Exercise brief:
Please, starting at the line that contains "Instruction: Click the", reproduce every line exactly until the records run out, skipping all pictures.

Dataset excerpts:
-------
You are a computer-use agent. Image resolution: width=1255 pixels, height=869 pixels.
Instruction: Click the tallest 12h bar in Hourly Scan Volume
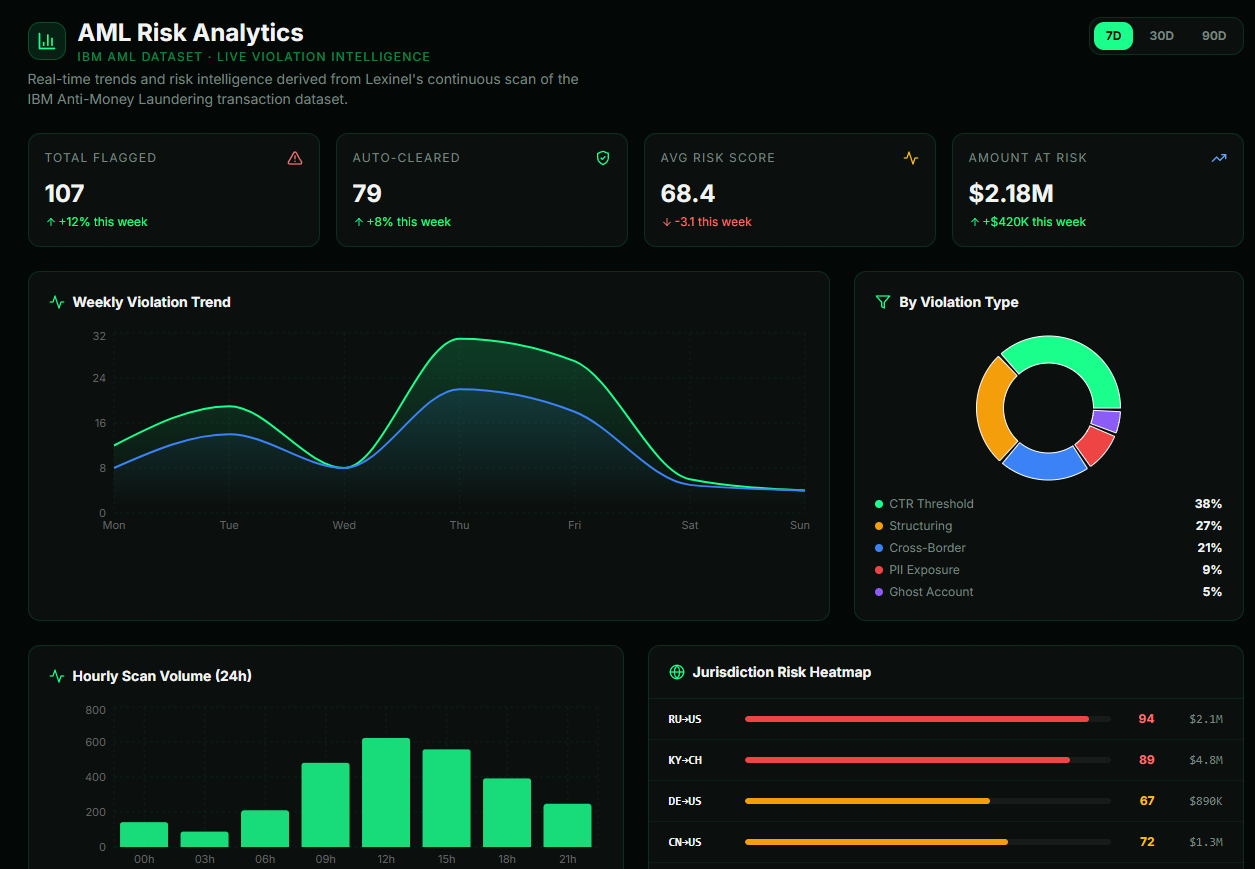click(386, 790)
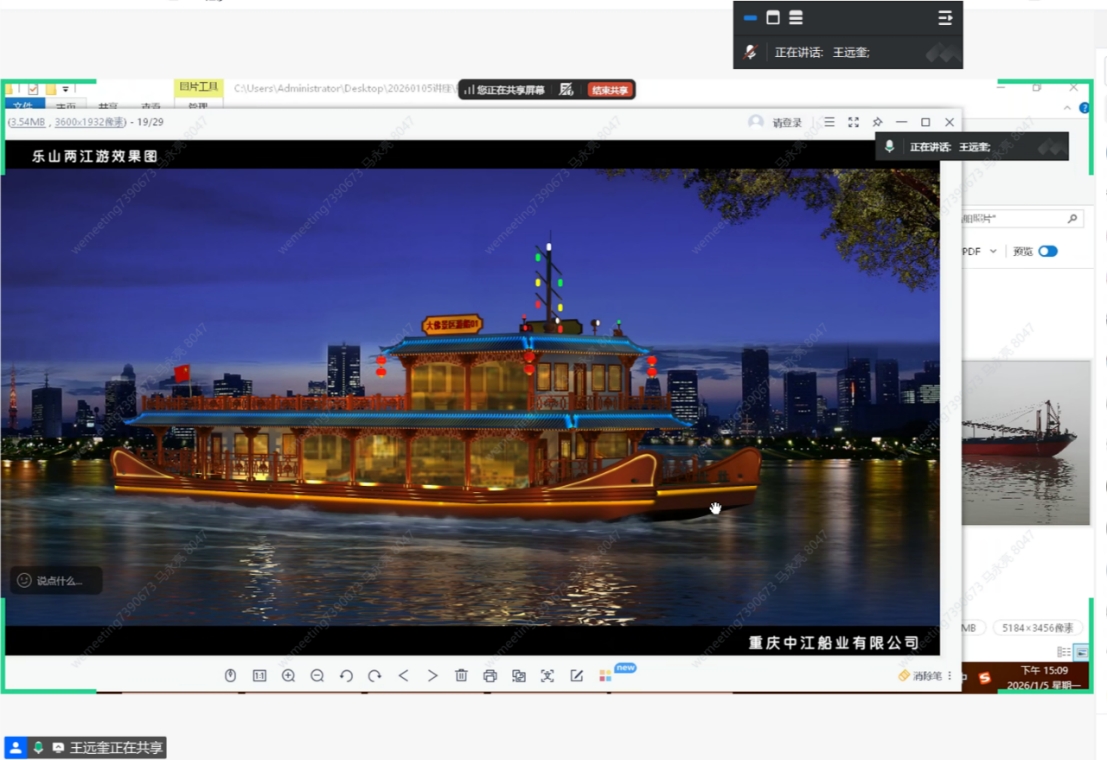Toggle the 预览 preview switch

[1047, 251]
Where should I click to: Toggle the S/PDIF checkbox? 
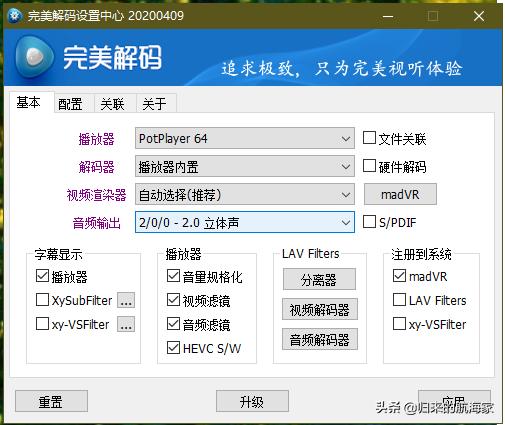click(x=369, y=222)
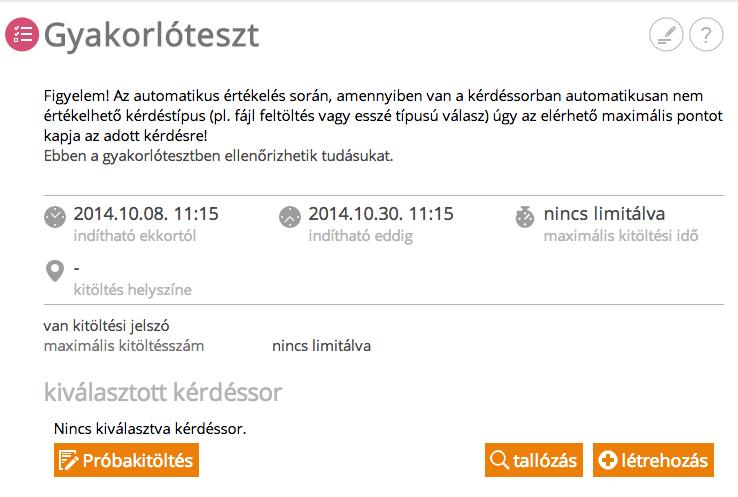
-------
Result:
Instruction: Click the tallest 12h bar in Hourly Scan Volume
click(386, 790)
Toggle the 预览 preview switch

[1047, 251]
Where should I click to: Toggle the S/PDIF checkbox? 
click(x=369, y=222)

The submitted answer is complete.